18 thoughts on “Efficient Training: The Squat

  1. Great to have an article by you again. I’ve always enjoyed the technical but straightforward and easy to understand style of your writing.

  2. As always, good stuff! I got a little question. The 455 for 5×5, I cant tell if you’re full low bar or high bar or a hybrid of the two, but I see that you are rocking Olympic shoes. If it is a low bar, how do you like the Olympic shoes for it? I have an extreme thoracic kyphotic curve due to compression fractures, and i have used them in low bar but I’m not completely versed in the should or should nots of Olympic shoes for low bar. Many thanks for the advise.

    • Not Justin, but that is definitely a low-bar squat in the picture. I personally use Olympic shoes for both high-bar and low bar squats. My sense is that the raised heel is more important for high-bar or front squats where your knees come forward more and the bottom position is deeper. For low-bar squat with a wider stance, I think it matters less, and you can be fine with either Olympic shoes or flatter soled shoes with a firm sole like Chucks, Sambas, minimalist “barefoot” shoes, etc. I don’t know what the implications of your back condition would be for heel vs. flat shoes on the low-bar squat, but I would just try both and see what feels better.

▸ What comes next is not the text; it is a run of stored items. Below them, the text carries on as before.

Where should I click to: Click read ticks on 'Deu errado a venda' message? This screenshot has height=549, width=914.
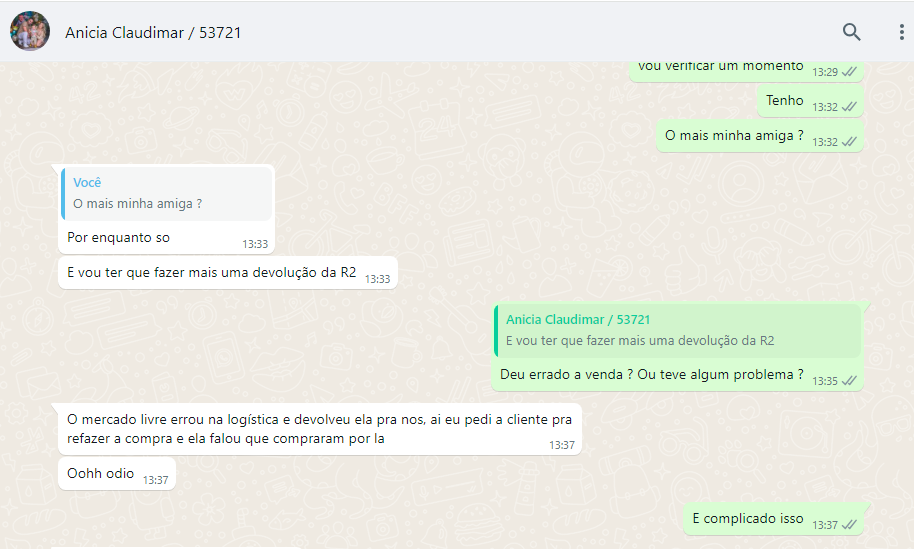(849, 381)
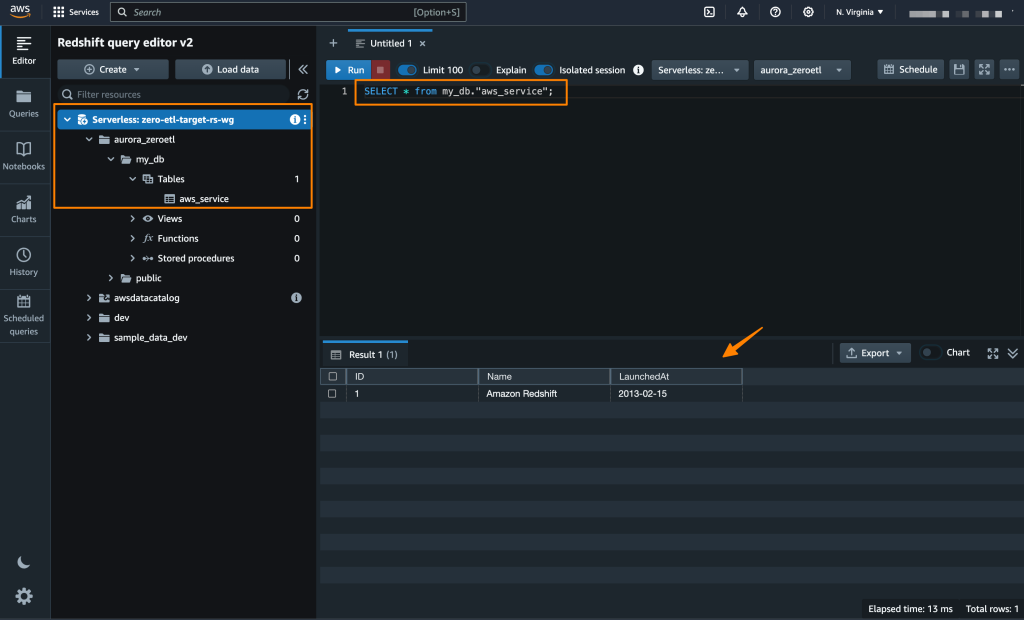The image size is (1024, 620).
Task: Switch to dark mode using the moon icon
Action: 23,562
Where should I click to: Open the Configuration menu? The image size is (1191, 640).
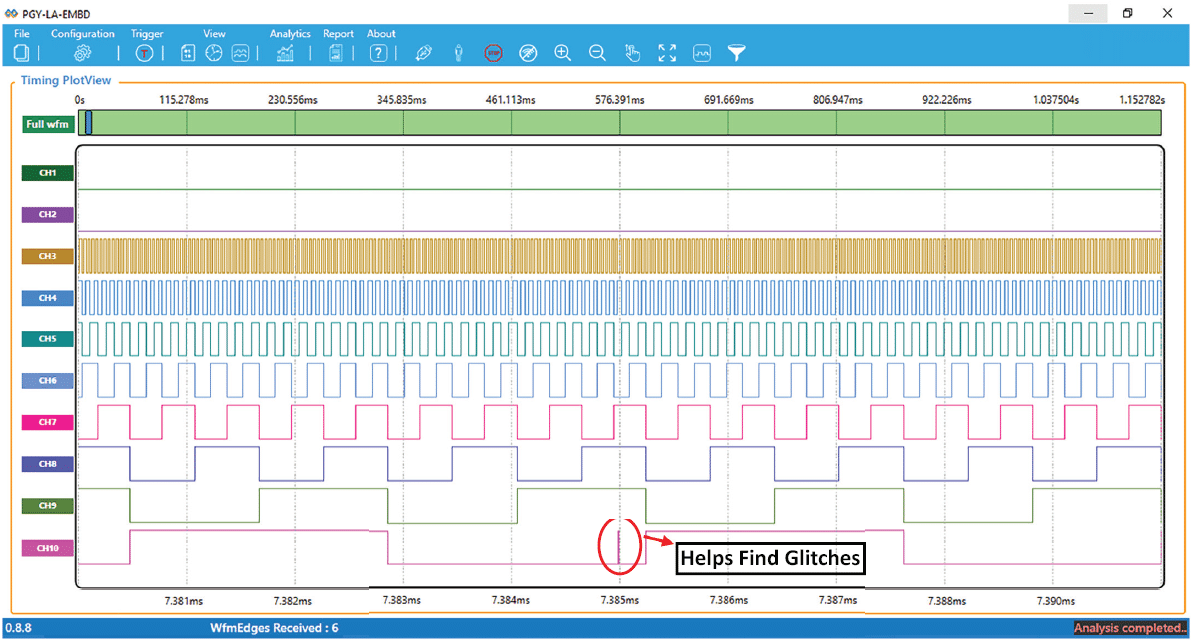click(x=83, y=33)
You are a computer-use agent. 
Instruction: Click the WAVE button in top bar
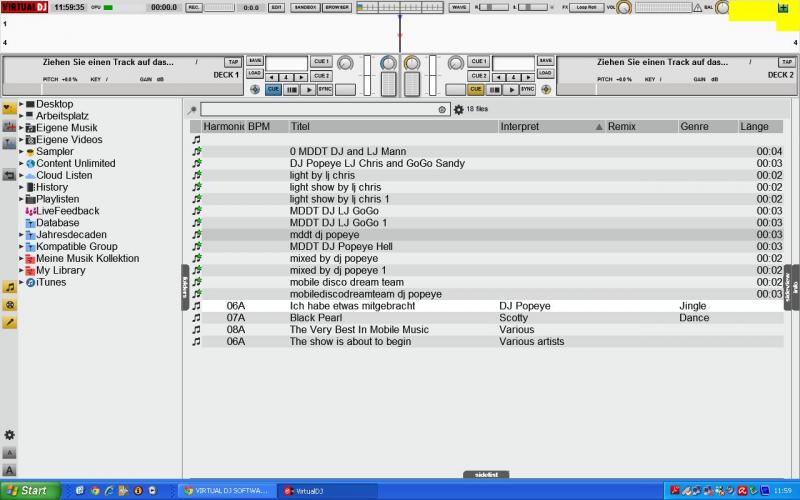click(459, 7)
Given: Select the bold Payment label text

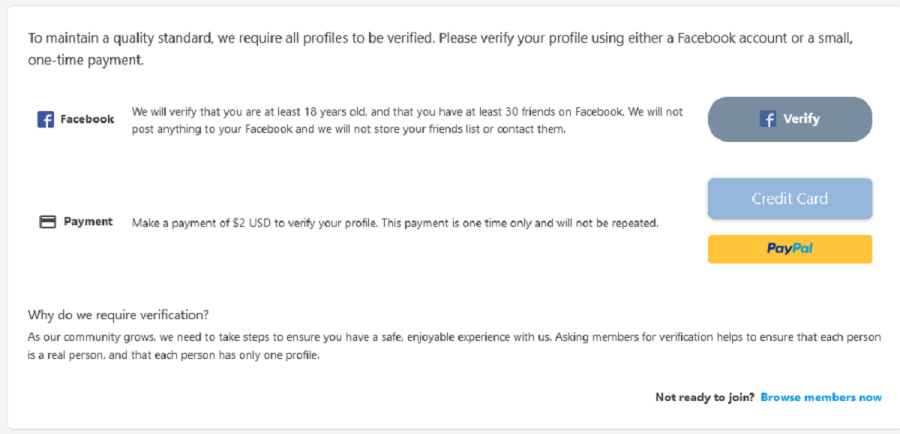Looking at the screenshot, I should 88,222.
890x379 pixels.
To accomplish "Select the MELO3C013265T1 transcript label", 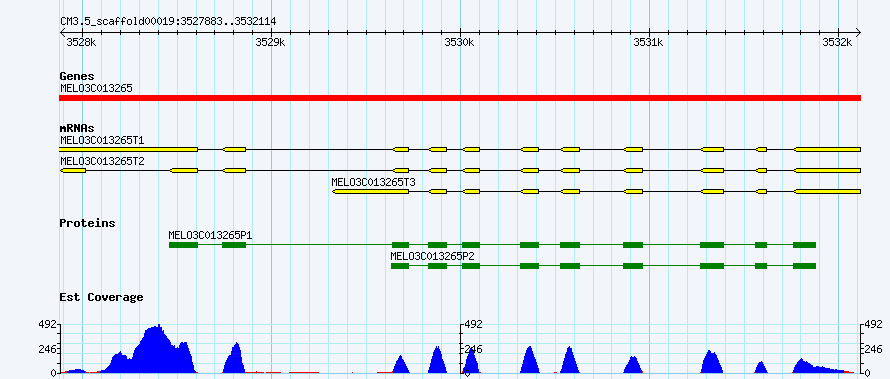I will pos(102,140).

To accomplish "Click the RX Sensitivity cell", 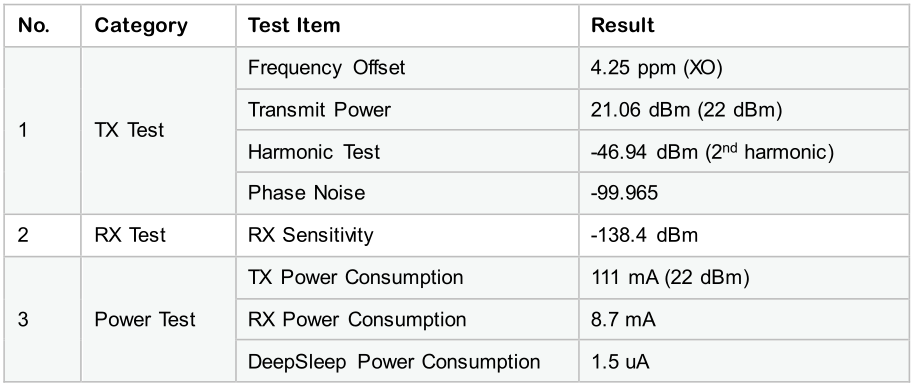I will 407,235.
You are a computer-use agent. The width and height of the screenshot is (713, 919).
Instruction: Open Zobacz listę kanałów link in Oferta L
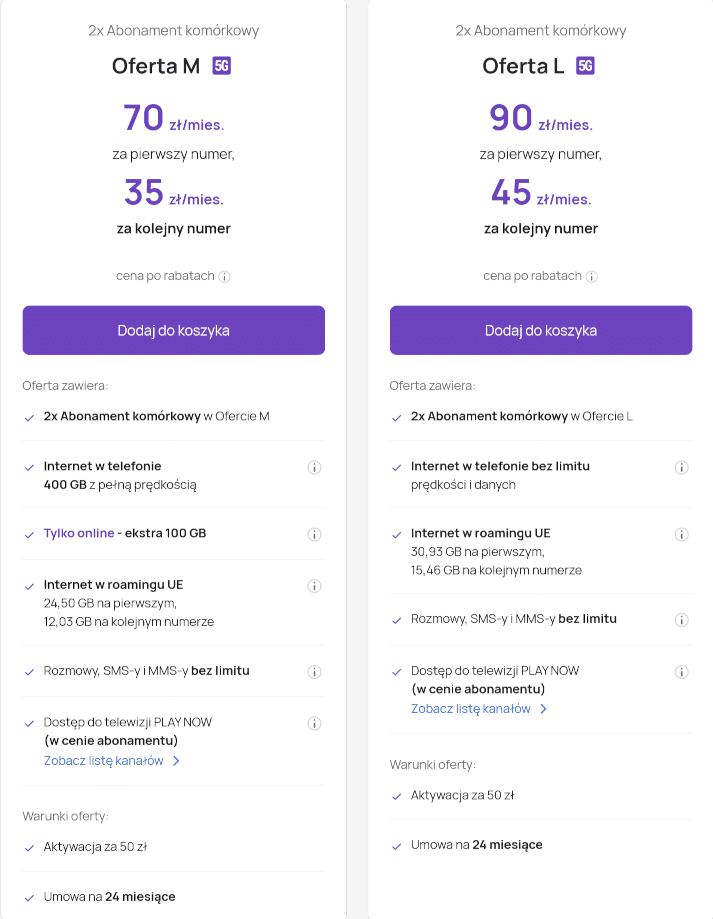(x=471, y=709)
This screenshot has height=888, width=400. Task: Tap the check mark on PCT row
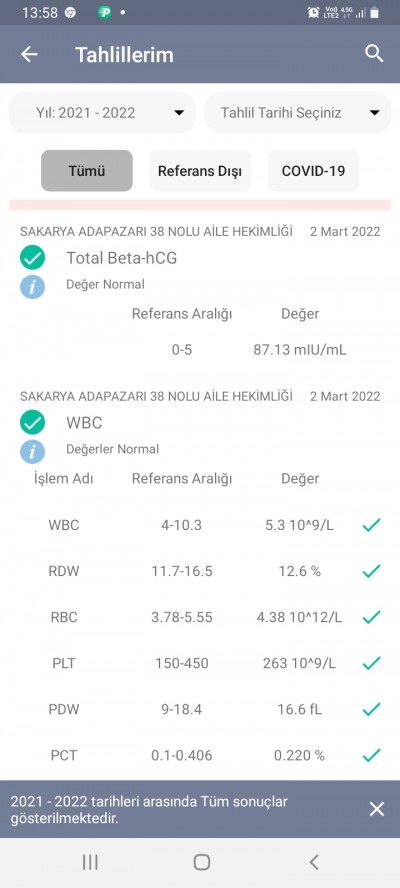tap(371, 755)
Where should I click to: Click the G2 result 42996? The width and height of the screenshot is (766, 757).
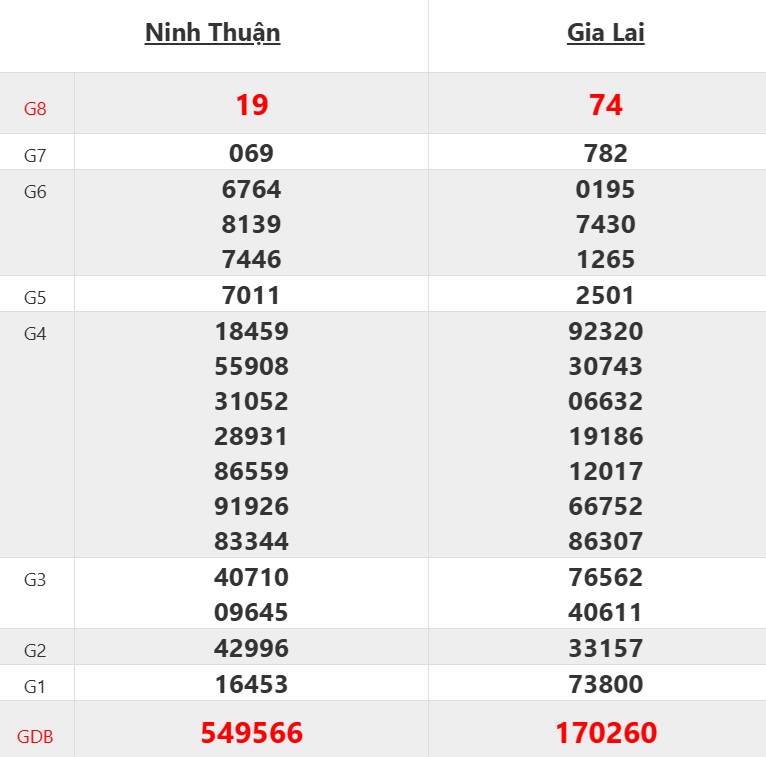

      • Yeah I always use them for HBBS, FS, C & J, and Snatch. But from what I’ve been taught, in LBBS you need to keep vertical shins with knees out. But who really knows anymore! I just don’t want to jack my knees up!

        • The heel doesn’t necessarily force your knees to go forward on a LBBS. I have shit ankle mobility, so even with the heel my shins are pretty easy to keep vertical anyways.

          The solid heel and metatarsal strap are easily worth it though for low bar. So much more stability compared to chucks or vibrams etc.

  3. Awesome post! Glad to see Justin back posting.

    Regarding the “knees out” queue. I’ve always thought of it as actually pushing my knee joints outward. But now that I’ve read what you’ve written I’m thinking that I’m visually and mechanically doing it wrong. Should I think of it as pushing my knee’s outward, or think of it as if I’m rotating my femurs out at the hip causing my knees to go out?

    Hopefully I’m stating that right.

    • When I unrack the bar, I twist my legs (ie femurs) externally. Activates the glutes and quads really well, and causes my ankles and feet to be in a stronger arched position (if I don’t twist at the top, my ankles collapse in). In addition, on the way down and up, I try to keep the knees tracking over the pinky toes. This has helped with my form, but I’m still a lightweight.

  4. Hey Justin. What is your opinion on using a pair of modified heel-less Oly shoes for low bar squats like Mike Tuchscherer? I love a heel for high bar but it’s never felt right for low bar, and I hate squatting in Chucks.

  5. After reading Supple Leopard and going through Kelly’s lingo of torque, I’ve realized that the simplest way to start with good external rotation (hips out) has been to just squeeze my ass as hard as I can with a more toes forward position. That goes along with his bracing technique, but it definitely helps to do right before each rep and re-emphasize the knees pushing outwards before the rep begins.

    Because I’m sure everyone has had those reps where you don’t actively remember to push your knees out hard until the way up, and by then its often too late and they stay in limbo halfway to where you want.